Evaluating the true cost of owning an uninterruptible power supply (Sample Article)

Caught between a growing dependence on IT resources and a heightened concern over power grid reliability, organisations increasingly regard UPS's as critical components of their IT infrastructure. UPS's, however, call for a significant level of investment, so it is important to understand the true costs of UPS ownership and the factors that impact the total cost of ownership.

UPS cost factors

An early decision in the selection process concerns the UPS topology; should it be a traditional transformer-based type or an modular implementation? A traditional system may have a lower initial purchase price, but costs more to operate than a modular solution for several reasons. These higher costs start even before installation, with a transformer-based solution being considerably larger and heavier than its modular equivalent, meaning transportation costs will be significantly higher.

This trend continues after delivery depending on the configuration installation costs for the traditional system can be higher. It can also occupy a greater area of valuable floor space, which could be used for revenue generating server racks. During operation, its original cost advantage is further eroded, and then reversed, due to its lower efficiency and higher cooling requirement. Other, indirect factors also contribute; these include maintenance, training for maintenance, and spare part holding.

The modular system’s superior commercial appeal is extended if capacity expansion is ever required. If this is the case, modularity makes a system far easier and less costly to upgrade. While offering all these cost benefits, the modular approach also better justifies the reason for installing a UPS at all, as it significantly improves the UPS’s availability.

Scoping the costs

A modular system’s extra initial purchase cost can be recovered within the first year of operation because of its improved efficiency. The example in Fig. 1 below shows how this is possible. Other factors are then discussed, showing how they further reduce the relative cost of owning a modular system.

The example compares the traditional and modular systems’ cost of ownership arising from efficiency and cooling losses over a five year period. Both systems support a load of 96 kW, which equates to 120 kVA at a power factor of 0.8. The traditional or legacy system comprises two 120 kVA modules operating in a 120 kVA N+N redundant configuration. The modular system also provides redundancy in a N+1 configuration, using four 40 kVA modules to cover the load.

Easy upgrades and optimised availability

With increasing pressure and dependence on IT capacity, UPS planning should provide for future upgrades. For traditional UPS's, these mean extra space and costly cabling, with the system taken off-line during the work. A modular UPS eliminates these delays and costs because it comprises a rack containing a set of plug-in modules that can easily be replaced to meet growing critical load requirements. Extra capacity can be achieved simply by swapping, say, three 20 kVA modules for three 30 kVA versions. Provided the UPS’s frame and associated cabling distribution is adequate, this upgrade requires little time or cost, no extra floor space requirement and no interruption to the load.

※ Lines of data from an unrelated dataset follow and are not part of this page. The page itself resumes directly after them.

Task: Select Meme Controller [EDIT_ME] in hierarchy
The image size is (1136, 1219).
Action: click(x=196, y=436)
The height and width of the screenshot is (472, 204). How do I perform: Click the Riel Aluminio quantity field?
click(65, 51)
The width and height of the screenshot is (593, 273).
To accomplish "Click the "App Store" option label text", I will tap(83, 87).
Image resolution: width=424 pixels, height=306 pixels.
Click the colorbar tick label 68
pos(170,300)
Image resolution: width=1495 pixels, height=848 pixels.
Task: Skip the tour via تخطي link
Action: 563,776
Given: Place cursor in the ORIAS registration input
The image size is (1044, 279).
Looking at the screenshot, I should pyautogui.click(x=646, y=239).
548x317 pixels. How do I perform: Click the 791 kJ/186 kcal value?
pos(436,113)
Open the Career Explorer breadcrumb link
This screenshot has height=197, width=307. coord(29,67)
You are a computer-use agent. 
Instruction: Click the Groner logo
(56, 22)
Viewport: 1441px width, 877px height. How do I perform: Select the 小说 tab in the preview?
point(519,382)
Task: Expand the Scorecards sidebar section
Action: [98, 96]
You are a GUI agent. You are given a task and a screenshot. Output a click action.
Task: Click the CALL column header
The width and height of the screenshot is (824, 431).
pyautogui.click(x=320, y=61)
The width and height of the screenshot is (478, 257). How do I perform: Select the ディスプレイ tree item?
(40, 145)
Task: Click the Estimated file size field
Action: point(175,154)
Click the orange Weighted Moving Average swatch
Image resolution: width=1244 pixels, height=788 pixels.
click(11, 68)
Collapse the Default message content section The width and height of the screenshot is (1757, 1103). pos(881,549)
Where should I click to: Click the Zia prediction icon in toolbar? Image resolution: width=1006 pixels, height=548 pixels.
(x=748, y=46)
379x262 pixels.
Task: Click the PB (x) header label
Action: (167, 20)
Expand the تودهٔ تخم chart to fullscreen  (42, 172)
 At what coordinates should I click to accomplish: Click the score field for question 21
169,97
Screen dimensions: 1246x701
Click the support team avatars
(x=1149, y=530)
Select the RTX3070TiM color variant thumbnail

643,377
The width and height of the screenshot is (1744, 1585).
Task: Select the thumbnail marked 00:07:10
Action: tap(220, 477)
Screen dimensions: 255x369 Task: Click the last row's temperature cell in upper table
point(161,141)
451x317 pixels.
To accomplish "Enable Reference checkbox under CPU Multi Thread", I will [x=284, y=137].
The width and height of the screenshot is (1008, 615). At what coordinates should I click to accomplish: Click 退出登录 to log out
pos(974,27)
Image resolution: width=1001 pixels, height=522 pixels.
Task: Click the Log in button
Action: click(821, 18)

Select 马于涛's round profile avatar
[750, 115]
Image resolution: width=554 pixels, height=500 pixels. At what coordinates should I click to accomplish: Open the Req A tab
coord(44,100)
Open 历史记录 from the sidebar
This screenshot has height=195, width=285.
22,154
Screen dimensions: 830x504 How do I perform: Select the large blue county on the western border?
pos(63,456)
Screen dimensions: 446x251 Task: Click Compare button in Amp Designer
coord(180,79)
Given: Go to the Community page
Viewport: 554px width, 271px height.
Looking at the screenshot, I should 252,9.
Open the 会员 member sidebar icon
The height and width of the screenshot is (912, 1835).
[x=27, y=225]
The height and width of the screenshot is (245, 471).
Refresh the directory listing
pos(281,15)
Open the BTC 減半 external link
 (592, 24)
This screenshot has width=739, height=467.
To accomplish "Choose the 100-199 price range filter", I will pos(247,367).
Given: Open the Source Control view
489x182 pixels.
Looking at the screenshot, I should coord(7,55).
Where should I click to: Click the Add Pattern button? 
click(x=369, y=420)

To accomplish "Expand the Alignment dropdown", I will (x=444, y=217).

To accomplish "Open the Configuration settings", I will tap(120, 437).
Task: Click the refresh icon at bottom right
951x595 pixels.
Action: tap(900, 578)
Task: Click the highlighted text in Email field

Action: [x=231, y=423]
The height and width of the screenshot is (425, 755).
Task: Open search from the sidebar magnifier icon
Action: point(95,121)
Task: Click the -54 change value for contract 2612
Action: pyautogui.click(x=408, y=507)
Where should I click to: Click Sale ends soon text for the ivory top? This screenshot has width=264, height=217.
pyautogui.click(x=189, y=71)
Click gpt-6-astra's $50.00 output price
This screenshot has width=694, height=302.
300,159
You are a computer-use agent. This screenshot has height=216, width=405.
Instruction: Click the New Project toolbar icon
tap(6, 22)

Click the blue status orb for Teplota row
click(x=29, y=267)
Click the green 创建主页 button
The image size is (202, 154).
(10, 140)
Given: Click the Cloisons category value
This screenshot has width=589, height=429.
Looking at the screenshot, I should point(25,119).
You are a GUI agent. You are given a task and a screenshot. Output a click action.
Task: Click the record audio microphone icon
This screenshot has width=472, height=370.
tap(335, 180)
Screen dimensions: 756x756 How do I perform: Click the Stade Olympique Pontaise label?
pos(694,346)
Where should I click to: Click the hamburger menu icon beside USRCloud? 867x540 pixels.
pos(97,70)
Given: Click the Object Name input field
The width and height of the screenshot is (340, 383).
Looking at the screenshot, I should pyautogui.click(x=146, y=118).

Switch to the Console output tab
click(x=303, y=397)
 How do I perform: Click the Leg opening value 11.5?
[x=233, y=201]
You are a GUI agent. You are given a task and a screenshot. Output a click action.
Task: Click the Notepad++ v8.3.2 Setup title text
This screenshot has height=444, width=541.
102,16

This article has to show the factors to consider when calculating a UPS system’s true cost of ownership. It also reveals why an advanced modular system ultimately costs less to own than a transformer-based equivalent, even if its initial purchase price is higher. Additionally, it’s worth remembering that as well as these costs savings, the modular topology wins on the most fundamental expectation of a UPS – its availability. Hot-swapping of modules as described cuts Mean Time To Repair (MTTR) from 6 hours to 30 minutes, so modular systems make an availability of 0.999999 (Six Nines) a reality.